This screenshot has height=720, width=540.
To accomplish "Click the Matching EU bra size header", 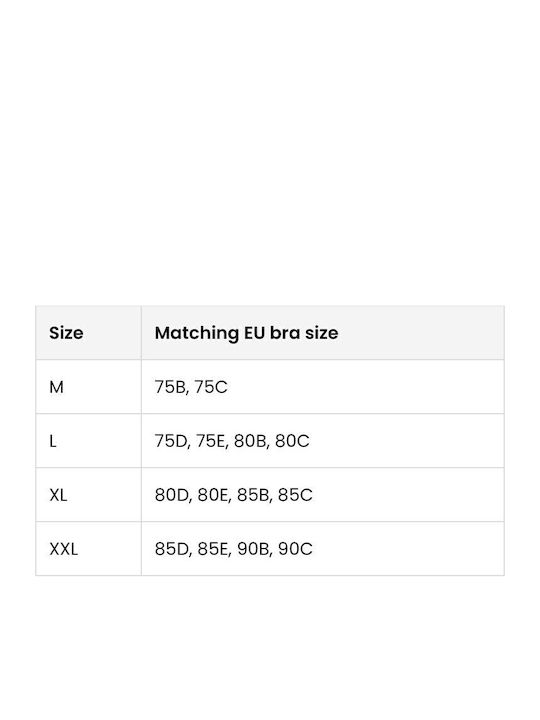I will [x=323, y=332].
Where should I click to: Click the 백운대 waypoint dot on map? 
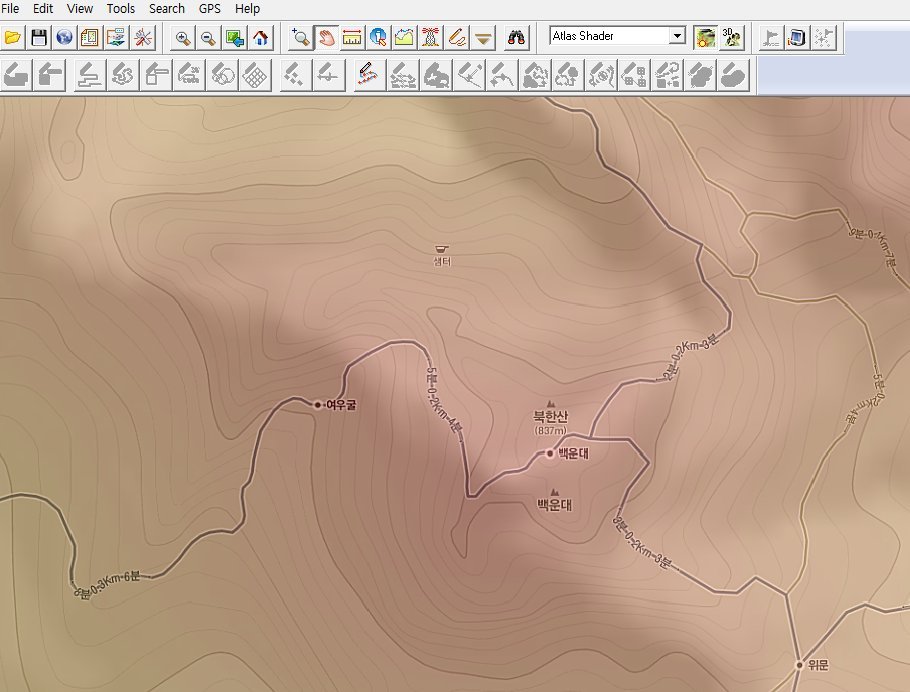coord(549,453)
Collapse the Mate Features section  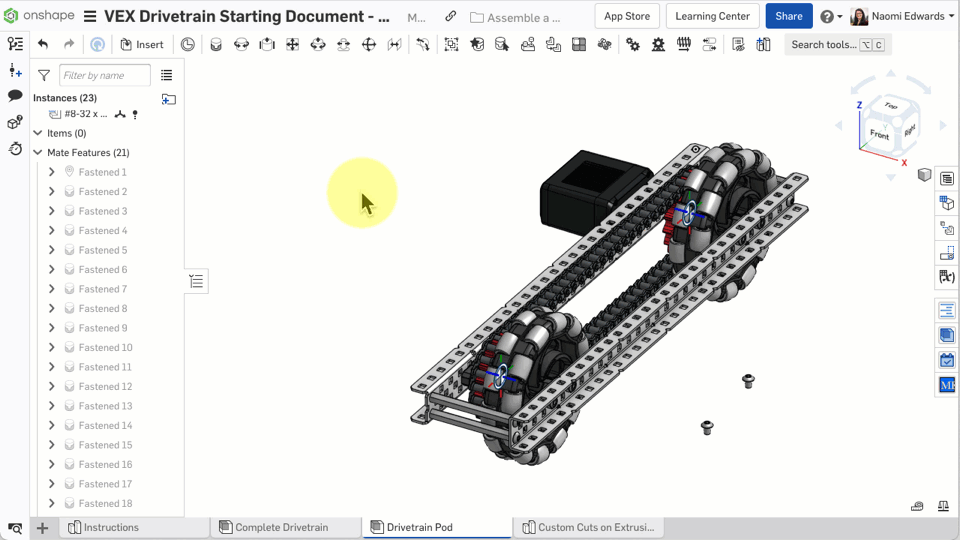[38, 153]
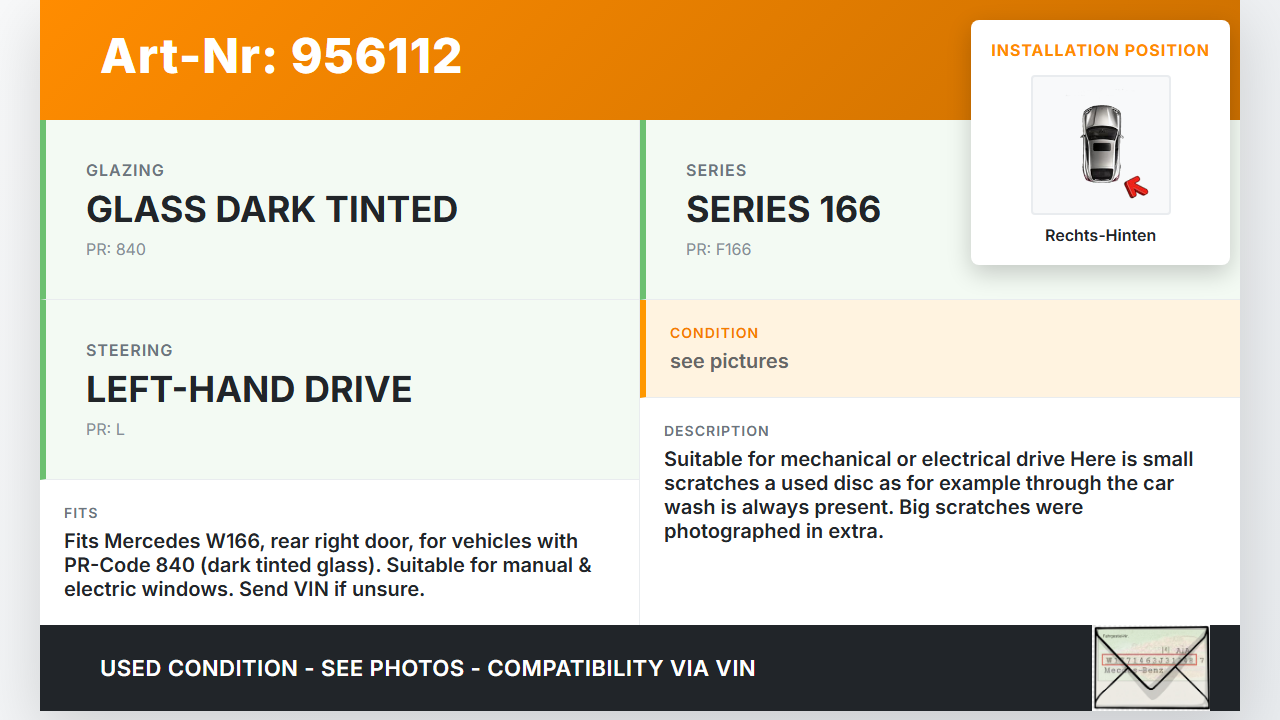This screenshot has height=720, width=1280.
Task: Select the Art-Nr: 956112 heading
Action: click(281, 56)
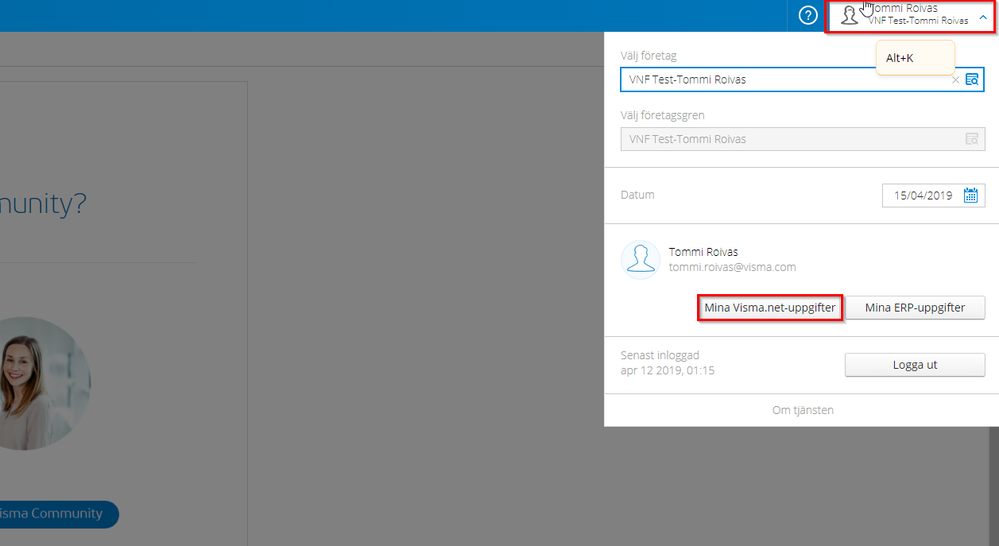Click the Logga ut button
The image size is (999, 546).
915,365
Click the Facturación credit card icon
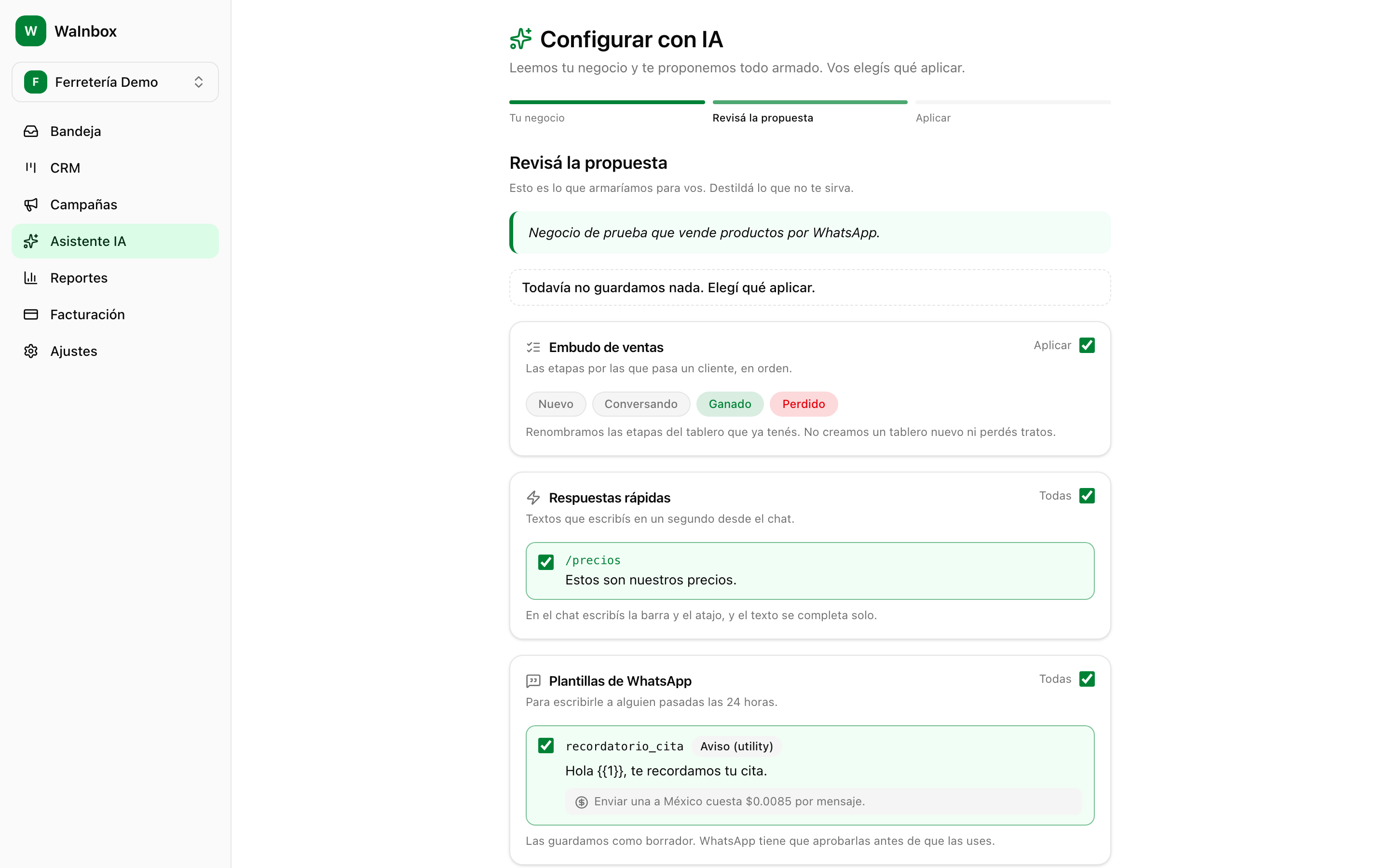 [31, 314]
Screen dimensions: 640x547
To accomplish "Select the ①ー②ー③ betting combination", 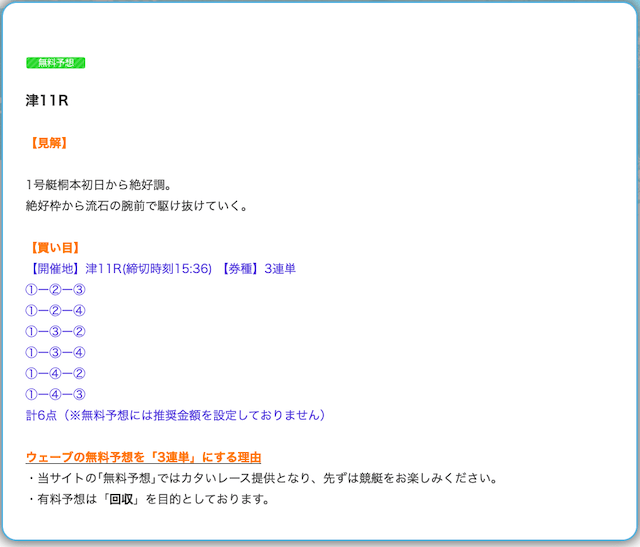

•••••

WHAT THE TASK ASKS:
Every line from the one containing "Click the Facturación credit card icon" through the last line of the data, both included, is to be repeated exactly; the pictures are to be left out.

TASK SOLUTION:
Click the Facturación credit card icon
 [31, 314]
Screen dimensions: 640x547
To accomplish "Select the ①ー②ー③ betting combination", 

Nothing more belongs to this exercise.